The 80,000-sf, three-story New Jersey Institute for Food, Nutrition and Health (IFNH), on the George H. Cook Campus of Rutgers University, is dedicated to promoting a healthy lifestyle statewide, and serves as a national model of interdisciplinary research and public health practice, with research laboratories and core facilities, laboratory support, a preschool, office space, team rooms, and a food service area. Roughly half the building is dedicated to research, and half is public space for community outreach, to facilitate communication and cooperation among scholars who pursue interdisciplinary research; policymakers who apply research to real-world problems associated with food and health; and parents, their children, and students whose lives can benefit from wellness programs and health and education activities.

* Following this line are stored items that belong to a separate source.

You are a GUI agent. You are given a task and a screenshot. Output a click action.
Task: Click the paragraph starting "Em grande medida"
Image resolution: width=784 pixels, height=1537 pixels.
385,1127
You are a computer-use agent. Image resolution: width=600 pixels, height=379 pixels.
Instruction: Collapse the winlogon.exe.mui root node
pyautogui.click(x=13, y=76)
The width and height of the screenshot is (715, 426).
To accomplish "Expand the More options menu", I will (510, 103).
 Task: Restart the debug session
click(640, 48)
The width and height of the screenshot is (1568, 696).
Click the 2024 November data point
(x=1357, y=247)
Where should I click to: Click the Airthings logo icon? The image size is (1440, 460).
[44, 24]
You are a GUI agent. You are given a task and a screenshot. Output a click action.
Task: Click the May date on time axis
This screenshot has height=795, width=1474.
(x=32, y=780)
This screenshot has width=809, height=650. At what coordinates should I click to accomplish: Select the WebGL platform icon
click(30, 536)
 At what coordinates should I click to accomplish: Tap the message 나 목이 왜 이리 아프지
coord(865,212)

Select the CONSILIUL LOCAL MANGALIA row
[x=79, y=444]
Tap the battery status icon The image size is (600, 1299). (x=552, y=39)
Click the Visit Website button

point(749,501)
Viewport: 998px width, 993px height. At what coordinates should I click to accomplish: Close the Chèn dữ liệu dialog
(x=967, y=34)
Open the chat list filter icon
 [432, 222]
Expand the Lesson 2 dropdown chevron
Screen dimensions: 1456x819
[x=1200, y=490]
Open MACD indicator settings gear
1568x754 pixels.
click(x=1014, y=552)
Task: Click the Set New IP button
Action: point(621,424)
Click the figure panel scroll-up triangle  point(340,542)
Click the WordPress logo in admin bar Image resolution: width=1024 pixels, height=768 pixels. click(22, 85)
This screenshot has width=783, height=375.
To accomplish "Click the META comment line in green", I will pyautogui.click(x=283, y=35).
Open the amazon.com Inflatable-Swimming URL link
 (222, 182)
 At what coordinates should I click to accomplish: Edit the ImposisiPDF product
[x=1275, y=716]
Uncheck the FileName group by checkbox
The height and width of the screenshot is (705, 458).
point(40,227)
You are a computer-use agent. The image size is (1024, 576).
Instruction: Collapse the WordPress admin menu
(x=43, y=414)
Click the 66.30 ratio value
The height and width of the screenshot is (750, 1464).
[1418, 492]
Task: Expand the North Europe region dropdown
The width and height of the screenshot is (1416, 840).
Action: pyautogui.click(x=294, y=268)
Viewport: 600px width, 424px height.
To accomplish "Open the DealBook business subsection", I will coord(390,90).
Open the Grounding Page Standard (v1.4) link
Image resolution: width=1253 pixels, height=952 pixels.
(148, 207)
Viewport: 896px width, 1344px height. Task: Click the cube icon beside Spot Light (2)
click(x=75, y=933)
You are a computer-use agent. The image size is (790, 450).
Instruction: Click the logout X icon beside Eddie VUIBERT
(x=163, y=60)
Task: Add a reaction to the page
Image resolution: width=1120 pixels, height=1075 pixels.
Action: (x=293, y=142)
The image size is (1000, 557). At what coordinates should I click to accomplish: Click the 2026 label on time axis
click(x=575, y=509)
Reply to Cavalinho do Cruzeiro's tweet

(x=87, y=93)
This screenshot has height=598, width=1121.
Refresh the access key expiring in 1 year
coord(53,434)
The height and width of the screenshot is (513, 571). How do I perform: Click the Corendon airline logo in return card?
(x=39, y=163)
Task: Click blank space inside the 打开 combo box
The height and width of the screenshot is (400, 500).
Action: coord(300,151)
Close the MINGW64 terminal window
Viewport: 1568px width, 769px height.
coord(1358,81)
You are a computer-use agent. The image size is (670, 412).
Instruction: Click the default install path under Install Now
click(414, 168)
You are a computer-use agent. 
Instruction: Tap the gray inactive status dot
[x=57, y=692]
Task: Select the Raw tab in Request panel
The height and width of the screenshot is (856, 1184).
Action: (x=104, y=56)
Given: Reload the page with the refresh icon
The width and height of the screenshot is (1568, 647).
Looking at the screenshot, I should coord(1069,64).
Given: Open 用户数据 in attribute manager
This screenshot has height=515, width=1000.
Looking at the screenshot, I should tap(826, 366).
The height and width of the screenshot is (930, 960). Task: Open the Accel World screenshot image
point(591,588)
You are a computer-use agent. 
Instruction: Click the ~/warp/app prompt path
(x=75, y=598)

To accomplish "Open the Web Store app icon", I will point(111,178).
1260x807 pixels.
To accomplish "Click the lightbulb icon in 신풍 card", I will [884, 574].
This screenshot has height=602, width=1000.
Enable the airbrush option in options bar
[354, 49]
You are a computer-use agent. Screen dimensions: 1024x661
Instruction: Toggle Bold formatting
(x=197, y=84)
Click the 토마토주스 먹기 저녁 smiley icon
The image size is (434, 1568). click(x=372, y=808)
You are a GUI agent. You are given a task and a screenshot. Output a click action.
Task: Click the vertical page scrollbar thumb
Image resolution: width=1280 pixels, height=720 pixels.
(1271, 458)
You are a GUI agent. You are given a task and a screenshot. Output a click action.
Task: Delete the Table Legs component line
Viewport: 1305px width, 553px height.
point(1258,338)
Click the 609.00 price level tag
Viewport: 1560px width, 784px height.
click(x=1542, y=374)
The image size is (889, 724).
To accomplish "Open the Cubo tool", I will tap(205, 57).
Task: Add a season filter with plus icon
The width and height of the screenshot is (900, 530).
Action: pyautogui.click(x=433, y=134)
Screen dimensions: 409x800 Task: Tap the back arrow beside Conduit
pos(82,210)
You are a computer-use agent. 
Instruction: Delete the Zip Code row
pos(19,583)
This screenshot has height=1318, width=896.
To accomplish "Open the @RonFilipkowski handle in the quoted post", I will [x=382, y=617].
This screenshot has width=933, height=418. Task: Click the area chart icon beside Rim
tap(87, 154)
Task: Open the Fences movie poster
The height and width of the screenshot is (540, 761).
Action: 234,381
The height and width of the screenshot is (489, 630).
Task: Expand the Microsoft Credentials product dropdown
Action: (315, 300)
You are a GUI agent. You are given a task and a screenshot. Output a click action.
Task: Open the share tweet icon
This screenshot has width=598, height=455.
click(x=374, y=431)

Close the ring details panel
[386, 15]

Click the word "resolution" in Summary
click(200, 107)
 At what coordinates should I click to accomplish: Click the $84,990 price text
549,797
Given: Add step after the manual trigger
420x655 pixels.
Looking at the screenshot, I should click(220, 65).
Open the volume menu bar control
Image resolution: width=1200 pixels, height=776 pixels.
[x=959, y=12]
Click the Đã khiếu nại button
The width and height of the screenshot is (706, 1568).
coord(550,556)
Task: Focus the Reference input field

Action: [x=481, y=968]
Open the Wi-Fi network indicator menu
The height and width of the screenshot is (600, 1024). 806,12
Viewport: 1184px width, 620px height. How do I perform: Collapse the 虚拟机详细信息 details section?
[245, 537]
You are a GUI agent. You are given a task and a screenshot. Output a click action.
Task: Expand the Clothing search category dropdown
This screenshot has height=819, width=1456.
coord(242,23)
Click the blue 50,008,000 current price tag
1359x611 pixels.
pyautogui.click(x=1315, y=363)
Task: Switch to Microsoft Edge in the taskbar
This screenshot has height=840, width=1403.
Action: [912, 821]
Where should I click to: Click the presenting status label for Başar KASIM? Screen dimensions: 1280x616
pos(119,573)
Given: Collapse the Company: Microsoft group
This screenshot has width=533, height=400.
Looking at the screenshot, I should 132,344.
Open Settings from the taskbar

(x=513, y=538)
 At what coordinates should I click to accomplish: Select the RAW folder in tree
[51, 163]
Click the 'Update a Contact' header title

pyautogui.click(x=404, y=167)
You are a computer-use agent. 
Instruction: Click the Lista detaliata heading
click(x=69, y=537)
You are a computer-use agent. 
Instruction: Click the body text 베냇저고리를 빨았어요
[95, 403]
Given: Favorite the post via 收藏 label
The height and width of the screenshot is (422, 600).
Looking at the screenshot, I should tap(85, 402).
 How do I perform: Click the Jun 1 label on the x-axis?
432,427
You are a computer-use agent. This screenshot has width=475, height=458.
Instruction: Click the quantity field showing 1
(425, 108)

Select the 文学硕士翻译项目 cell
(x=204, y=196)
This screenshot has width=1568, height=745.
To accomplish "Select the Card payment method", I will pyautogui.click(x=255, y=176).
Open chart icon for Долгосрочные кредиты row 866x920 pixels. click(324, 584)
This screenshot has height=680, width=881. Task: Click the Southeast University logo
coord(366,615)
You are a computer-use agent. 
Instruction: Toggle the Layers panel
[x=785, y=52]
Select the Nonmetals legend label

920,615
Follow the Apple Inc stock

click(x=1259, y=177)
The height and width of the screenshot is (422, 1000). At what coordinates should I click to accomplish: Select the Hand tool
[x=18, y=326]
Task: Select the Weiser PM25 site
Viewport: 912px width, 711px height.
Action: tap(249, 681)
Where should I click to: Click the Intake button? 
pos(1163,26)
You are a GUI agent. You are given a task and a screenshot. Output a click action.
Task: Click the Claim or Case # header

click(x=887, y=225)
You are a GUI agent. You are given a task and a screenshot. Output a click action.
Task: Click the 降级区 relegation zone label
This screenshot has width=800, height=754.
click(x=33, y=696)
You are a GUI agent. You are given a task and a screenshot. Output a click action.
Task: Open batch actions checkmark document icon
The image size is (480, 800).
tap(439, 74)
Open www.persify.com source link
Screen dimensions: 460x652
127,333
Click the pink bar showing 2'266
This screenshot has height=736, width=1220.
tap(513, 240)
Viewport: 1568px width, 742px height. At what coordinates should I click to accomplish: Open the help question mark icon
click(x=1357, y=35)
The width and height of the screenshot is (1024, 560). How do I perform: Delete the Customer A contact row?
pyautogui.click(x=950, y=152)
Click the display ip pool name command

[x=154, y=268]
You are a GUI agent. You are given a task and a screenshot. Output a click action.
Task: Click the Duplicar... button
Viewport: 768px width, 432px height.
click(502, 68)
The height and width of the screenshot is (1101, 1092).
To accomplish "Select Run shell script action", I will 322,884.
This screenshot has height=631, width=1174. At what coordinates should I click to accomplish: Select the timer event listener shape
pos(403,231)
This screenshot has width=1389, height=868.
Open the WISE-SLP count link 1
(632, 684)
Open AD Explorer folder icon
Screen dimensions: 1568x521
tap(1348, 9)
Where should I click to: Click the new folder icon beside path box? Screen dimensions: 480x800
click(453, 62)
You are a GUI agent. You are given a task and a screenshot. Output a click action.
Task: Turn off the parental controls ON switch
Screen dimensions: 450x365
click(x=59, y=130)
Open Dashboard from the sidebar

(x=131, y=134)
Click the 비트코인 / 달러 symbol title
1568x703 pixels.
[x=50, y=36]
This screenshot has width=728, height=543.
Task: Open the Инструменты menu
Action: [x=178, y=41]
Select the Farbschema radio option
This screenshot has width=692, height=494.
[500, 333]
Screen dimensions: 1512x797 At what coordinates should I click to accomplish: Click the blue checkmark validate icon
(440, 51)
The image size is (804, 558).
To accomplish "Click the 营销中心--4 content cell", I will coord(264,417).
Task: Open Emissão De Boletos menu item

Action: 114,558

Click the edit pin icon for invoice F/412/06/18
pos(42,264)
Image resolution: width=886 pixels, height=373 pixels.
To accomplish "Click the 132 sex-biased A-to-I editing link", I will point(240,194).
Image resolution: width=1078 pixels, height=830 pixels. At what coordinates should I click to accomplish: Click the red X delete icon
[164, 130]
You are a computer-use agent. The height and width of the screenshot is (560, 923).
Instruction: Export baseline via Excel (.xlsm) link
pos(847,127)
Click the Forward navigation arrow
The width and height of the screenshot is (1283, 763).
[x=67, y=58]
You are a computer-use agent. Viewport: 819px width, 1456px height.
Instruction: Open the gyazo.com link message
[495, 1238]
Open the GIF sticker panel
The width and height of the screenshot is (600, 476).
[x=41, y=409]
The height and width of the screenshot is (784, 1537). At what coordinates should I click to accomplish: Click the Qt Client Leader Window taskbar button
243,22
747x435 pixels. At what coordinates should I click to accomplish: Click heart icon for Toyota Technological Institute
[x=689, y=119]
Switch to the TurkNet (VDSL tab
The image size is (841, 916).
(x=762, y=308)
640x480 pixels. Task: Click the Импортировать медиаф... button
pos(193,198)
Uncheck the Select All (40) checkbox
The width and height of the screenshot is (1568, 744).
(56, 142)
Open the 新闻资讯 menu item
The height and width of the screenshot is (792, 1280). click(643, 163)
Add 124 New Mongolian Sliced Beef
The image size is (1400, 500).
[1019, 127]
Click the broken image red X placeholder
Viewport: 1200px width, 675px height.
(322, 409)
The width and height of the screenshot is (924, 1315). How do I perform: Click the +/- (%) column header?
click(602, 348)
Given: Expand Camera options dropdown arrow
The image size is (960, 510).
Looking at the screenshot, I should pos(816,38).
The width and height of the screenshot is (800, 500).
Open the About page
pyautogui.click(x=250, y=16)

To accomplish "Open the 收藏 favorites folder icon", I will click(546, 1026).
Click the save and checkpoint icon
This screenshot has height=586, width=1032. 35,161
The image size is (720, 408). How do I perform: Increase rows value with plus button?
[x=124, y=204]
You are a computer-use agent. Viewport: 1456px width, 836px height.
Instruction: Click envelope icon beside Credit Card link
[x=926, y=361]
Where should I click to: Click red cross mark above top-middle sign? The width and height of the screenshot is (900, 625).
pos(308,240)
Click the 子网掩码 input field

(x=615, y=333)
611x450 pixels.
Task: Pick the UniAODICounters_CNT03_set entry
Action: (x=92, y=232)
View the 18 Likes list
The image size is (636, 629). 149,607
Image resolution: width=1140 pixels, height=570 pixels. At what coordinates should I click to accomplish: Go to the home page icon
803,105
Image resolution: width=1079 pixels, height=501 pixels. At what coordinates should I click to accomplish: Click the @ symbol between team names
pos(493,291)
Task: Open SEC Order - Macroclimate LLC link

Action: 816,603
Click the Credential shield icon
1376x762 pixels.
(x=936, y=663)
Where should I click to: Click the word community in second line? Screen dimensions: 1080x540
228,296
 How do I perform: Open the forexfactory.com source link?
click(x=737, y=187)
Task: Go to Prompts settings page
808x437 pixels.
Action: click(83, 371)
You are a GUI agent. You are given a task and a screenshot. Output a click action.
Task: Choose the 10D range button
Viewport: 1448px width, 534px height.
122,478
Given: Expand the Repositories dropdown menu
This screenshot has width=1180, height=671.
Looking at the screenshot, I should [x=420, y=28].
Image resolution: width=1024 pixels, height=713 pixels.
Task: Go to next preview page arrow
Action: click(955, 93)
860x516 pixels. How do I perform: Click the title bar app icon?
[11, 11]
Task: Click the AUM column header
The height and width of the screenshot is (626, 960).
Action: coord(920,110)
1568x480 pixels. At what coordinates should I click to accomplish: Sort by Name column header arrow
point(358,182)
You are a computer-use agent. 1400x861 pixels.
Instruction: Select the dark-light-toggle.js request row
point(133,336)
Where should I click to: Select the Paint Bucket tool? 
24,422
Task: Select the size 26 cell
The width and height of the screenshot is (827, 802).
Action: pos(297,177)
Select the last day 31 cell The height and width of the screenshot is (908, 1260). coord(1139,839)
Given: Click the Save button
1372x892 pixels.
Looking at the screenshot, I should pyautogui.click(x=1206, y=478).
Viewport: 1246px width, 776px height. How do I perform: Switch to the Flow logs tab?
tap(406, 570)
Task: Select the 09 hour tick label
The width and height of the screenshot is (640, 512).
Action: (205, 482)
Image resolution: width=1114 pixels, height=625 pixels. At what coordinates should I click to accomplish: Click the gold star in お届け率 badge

Prevention, rather than treatment, is the strategy of the institute, as well as new and unfolding science, such as the role of the gut microbiome in health and disease, novel products in the largely untapped category of medical foods, and how biometric technology can optimize human performance and smart phones can enable healthy behaviors in the 21st century.
Activities are organized around four centers—the centers for Lipid Research, Digestive Health, Health and Human Performance, and Childhood Nutrition Education & Research—which address a number of thematic programs:
- Childhood Obesity
- One Nutrition – A University-wide consortium promoting interdisciplinary, collaborative, and translational research around major nutrition-related problems
- IFNH Student Ambassadors
- Community Outreach and Education
- Food Policy – Law/Ethics
- Food Systems
- Health Information Technology in the 21st Century
- Behavioral Nutrition
The building features a modular, shared-space laboratory that can accommodate six to eight research groups and includes technical support for the Center for Digestive Health. Open offices and designer workstations serve 100 faculty, staff, and students; a boardroom; and a high-tech, 45-seat video conferencing facility.
Building features include:
- Main conference room that seats 145 people in a lecture format or 70 people at desks
- 25-person boardroom that can be converted into a special events dining room
- Conference rooms, long-distance learning center, and huddle stations supported by state-of-the art technology with connectivity to smart boards, tablets, and PCs
- Student health and wellness center that offers a tele-pharmacy and professional nutrition counseling services, and houses the clinical research space that is connected to the biometric testing rooms of the human performance center
- The center for health and human performance, a research space that contains exercise equipment
- Children's education and research center, designed for ages 2 to 5, which can accommodate 70 students on a daily basis; dedicated to educating parents and children on diet and nutrition, it includes a teaching kitchen and a soft-landing outdoor activity area
- Harvest IFNH, a dining service that offers creative dishes focused on whole, minimally processed food, with "from scratch" culinary techniques that develop flavor without additives
- The largest living wall in New Jersey, with more than 6,000 individual plants representing 72 different species covering 1,300 sf of wall space.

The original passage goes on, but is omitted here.